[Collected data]
★ ★ ★

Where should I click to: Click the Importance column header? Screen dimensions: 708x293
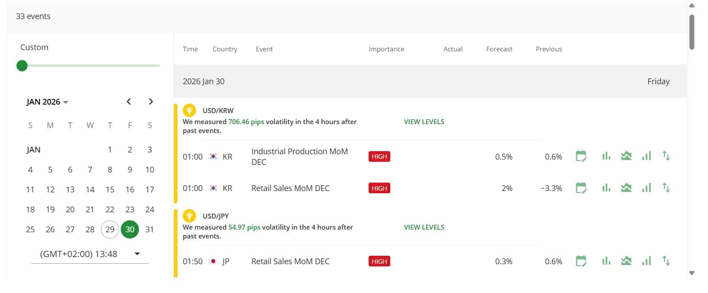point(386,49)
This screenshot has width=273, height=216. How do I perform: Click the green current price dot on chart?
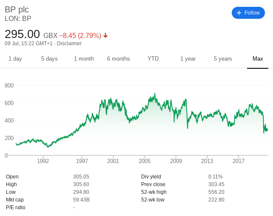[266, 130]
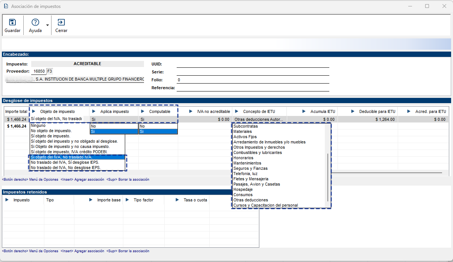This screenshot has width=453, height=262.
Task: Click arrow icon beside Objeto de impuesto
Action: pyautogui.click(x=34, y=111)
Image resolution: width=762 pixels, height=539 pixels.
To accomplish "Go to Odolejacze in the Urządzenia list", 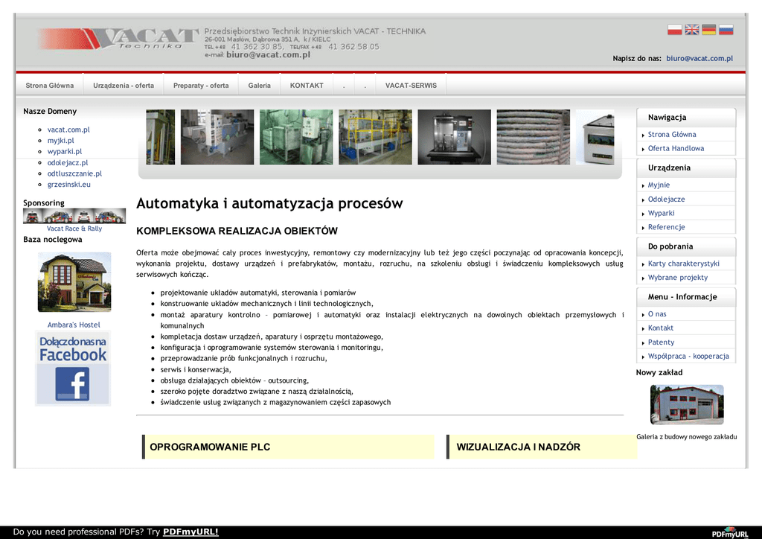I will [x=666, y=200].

★ ★ ★

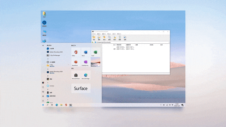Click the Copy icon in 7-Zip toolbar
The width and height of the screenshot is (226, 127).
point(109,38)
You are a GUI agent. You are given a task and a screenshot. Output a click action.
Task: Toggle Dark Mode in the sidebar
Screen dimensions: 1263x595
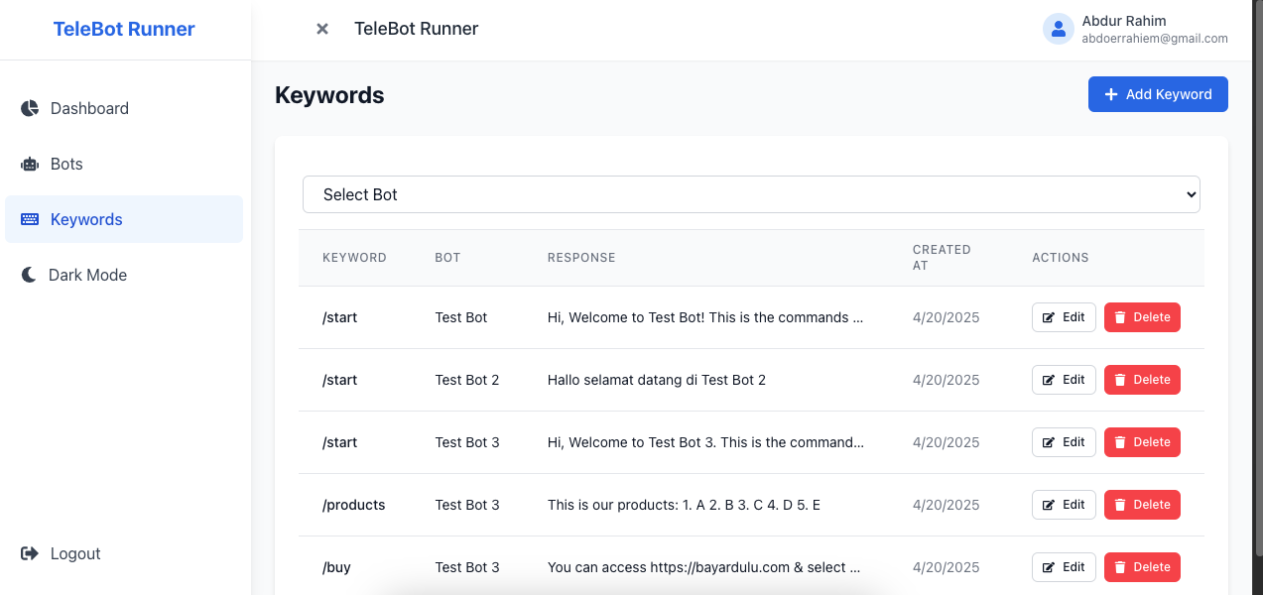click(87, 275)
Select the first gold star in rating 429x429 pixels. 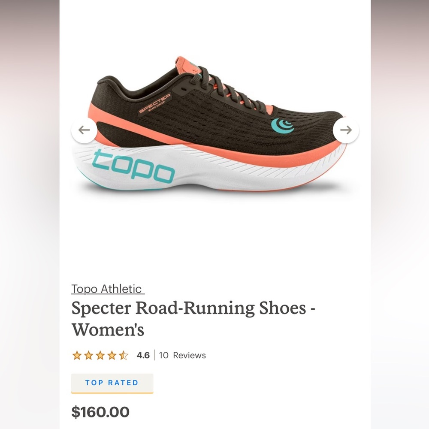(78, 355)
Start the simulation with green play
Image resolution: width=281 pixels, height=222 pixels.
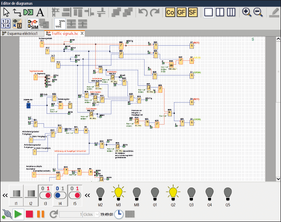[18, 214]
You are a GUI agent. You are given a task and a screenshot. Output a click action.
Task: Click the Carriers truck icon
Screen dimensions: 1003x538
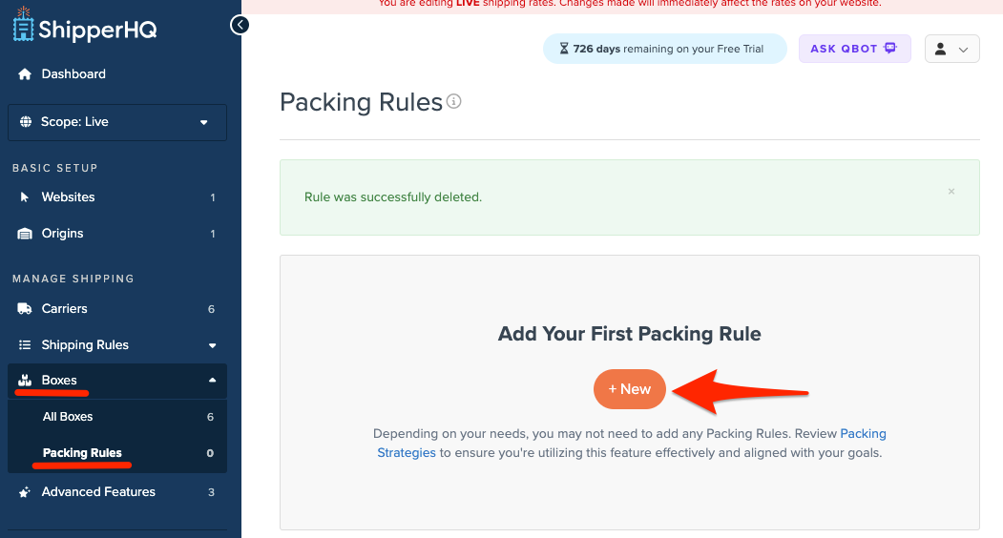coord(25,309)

★ ★ ★

- Problem -
Restate word for word every line from the one with "This screenshot has width=273, height=216." up to and including the one with "Image resolution: width=762" in the records above, minus the pictures.

- Your solution -
This screenshot has width=273, height=216. How do I perform: Click the green current price dot on chart?
[266, 130]
This screenshot has width=453, height=262.
Task: Click arrow icon beside Objeto de impuesto
Action: pyautogui.click(x=34, y=111)
Image resolution: width=762 pixels, height=539 pixels.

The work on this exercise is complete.